<<<<
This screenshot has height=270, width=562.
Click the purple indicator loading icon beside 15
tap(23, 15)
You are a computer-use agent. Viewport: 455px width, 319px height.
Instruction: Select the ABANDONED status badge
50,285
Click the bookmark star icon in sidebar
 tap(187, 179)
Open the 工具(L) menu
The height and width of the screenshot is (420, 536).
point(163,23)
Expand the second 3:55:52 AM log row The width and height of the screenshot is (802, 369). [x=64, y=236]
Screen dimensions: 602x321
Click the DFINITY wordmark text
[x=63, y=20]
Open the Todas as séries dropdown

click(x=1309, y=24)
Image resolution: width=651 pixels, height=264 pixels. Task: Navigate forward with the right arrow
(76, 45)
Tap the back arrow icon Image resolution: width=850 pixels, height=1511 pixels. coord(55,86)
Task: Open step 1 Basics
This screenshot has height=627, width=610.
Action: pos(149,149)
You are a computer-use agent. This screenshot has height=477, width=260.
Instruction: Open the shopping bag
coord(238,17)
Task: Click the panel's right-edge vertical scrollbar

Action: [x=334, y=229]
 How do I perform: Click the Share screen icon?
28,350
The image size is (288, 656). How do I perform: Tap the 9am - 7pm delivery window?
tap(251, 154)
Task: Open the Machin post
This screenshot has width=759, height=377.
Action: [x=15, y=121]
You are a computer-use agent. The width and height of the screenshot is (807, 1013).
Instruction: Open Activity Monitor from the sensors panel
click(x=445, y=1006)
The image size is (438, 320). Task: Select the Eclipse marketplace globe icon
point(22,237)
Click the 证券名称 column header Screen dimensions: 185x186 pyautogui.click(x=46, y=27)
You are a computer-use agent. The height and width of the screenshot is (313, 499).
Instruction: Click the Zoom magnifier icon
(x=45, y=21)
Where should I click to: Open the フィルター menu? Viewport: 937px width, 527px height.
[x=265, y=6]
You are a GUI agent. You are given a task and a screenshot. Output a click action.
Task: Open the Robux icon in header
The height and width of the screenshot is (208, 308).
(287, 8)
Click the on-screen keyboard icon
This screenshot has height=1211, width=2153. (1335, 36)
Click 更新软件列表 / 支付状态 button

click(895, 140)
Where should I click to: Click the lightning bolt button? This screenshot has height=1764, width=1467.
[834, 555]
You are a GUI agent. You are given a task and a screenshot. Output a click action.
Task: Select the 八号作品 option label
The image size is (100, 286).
>>>>
* AIM OF THE TASK *
Rewrite every item above, substituting "Goal" for "Instruction" wherever it occurs and keeping everything else the same.

* FINAL RESULT *
This screenshot has height=270, width=562.
Click the purple indicator loading icon beside 15
tap(23, 15)
You are a computer-use agent. Viewport: 455px width, 319px height.
Goal: Select the ABANDONED status badge
50,285
Click the bookmark star icon in sidebar
 tap(187, 179)
Open the 工具(L) menu
The height and width of the screenshot is (420, 536).
point(163,23)
Expand the second 3:55:52 AM log row The width and height of the screenshot is (802, 369). [x=64, y=236]
Screen dimensions: 602x321
Click the DFINITY wordmark text
[x=63, y=20]
Open the Todas as séries dropdown

click(x=1309, y=24)
Image resolution: width=651 pixels, height=264 pixels. Task: Navigate forward with the right arrow
(76, 45)
Tap the back arrow icon Image resolution: width=850 pixels, height=1511 pixels. coord(55,86)
Task: Open step 1 Basics
This screenshot has height=627, width=610.
Action: pos(149,149)
You are a computer-use agent. This screenshot has height=477, width=260.
Goal: Open the shopping bag
coord(238,17)
Task: Click the panel's right-edge vertical scrollbar

Action: [x=334, y=229]
 How do I perform: Click the Share screen icon?
28,350
The image size is (288, 656). How do I perform: Tap the 9am - 7pm delivery window?
tap(251, 154)
Task: Open the Machin post
This screenshot has width=759, height=377.
Action: [x=15, y=121]
You are a computer-use agent. The width and height of the screenshot is (807, 1013).
Goal: Open Activity Monitor from the sensors panel
click(x=445, y=1006)
The image size is (438, 320). Task: Select the Eclipse marketplace globe icon
point(22,237)
Click the 证券名称 column header Screen dimensions: 185x186 pyautogui.click(x=46, y=27)
You are a computer-use agent. The height and width of the screenshot is (313, 499).
Goal: Click the Zoom magnifier icon
(x=45, y=21)
Where should I click to: Open the フィルター menu? Viewport: 937px width, 527px height.
[x=265, y=6]
You are a GUI agent. You are given a task and a screenshot. Output a click action.
Task: Open the Robux icon in header
The height and width of the screenshot is (208, 308).
(287, 8)
Click the on-screen keyboard icon
This screenshot has height=1211, width=2153. (1335, 36)
Click 更新软件列表 / 支付状态 button

click(895, 140)
Where should I click to: Click the lightning bolt button? This screenshot has height=1764, width=1467.
[834, 555]
You are a GUI agent. You are given a task and a screenshot. Output a click action.
Task: Select the 八号作品 option label
The image size is (100, 286).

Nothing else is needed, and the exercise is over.